É interessante também que, mesmo realizado no muque, Estrada para Ythaca nunca se torna um filme de processo. A força das situações vem, em grande medida, da consciência plena dos diretores de o que elas deveriam significar internamente (mesmo que o significado venha com a intenção de confundir), e de como cada cena se relaciona com o todo. Isso pode ser visto tanto na consciência bastante clara de como a câmera deve se relacionar com as personagens, quanto na opção em realizar o filme com dois formatos de tela diferente. O aspecto físico do cinema ganha, ali, sentidos de construção definidos, onde a tela parece se alargar ou se estreitar a partir do que ela está filmando, consciente de como esse aspecto material pode potencializar as sensações que o universo construído deve emanar: o enquadramento primordial em 1.33:1 ressalta um isolamento das personagens na paisagem, enquanto os momentos em 1.77:1 abrem a panorâmica para o mundo e o que está ao redor das personagens.
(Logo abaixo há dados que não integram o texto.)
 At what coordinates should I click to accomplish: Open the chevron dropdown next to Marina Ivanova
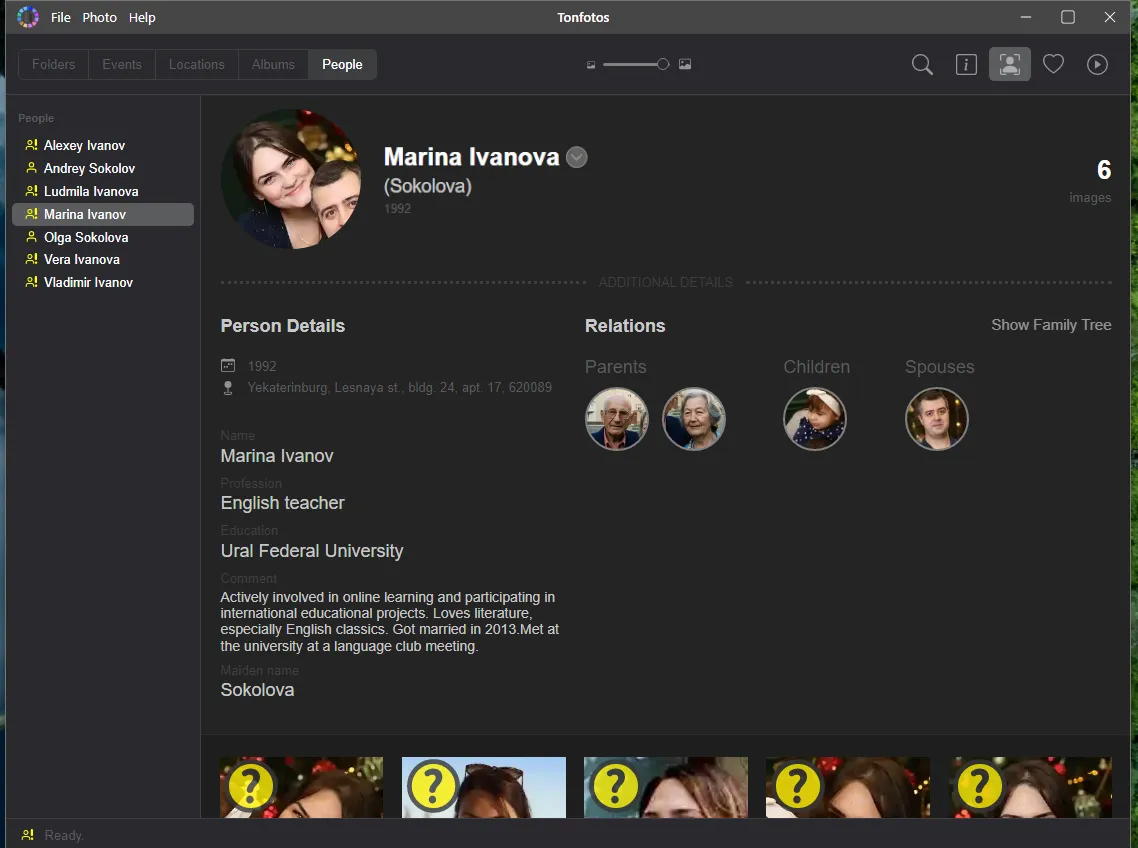pos(577,157)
Mas existe, também, um lado problemático nessa consciência cinefílica que por vezes parece desnortear Estrada para Ythaca. Pois há, no filme, uma preocupação pontual, mas ainda assim reveladora, de se situar com excessiva consciência dentro da história do cinema, que por vezes parece mais forte do que a dedicação em criar uma obra de impacto autônomo. Esse sentimento de orfandade cinematográfica (o amigo morto é o mesmo que reaparece como Glauber, apontando os caminhos do cinema de aventura e do desconhecido, e do cinema do terceiro mundo, divino e maravilhoso) é o que move as quatro personagens/diretores em suas jornadas pessoais de cinema – e aí é muito revelador que, embora essas jornadas sejam filmadas separadamente, sem grande interação entre os protagonistas, ao fim eles aparecem reunidos no quadro e no cinema, o que dá um forte aspecto de “carta de intenções” a Ythaca. Essa preocupação é problemática na medida em que ela se torna fim, e parece colocar o raciocínio crítico e historiográfico à frente da sensibilidade artística, na tessitura de cada plano, na possibilidade de criar uma obra mais propriamente desestabilizadora. O que existe é mais uma afirmação para dentro, algo que já acontecia, em maior escala, em Longa Vida ao Cinema Cearense, dos irmãos Pretti, e que entra pelas frestas de Estrada para Ythaca, por vezes desmentindo a citação final de que, na viagem, o caminho era mais importante que o destino. Estrada para Ythaca funciona como um bom impulso, um necessário empurrão que dá início ao movimento, e deixa a sensação de que filmes menos comprometidos virão quando os realizadores, mesmo se encontrando ao longo do caminho, forem em busca de Ythacas particulares, uma diferente para cada um deles.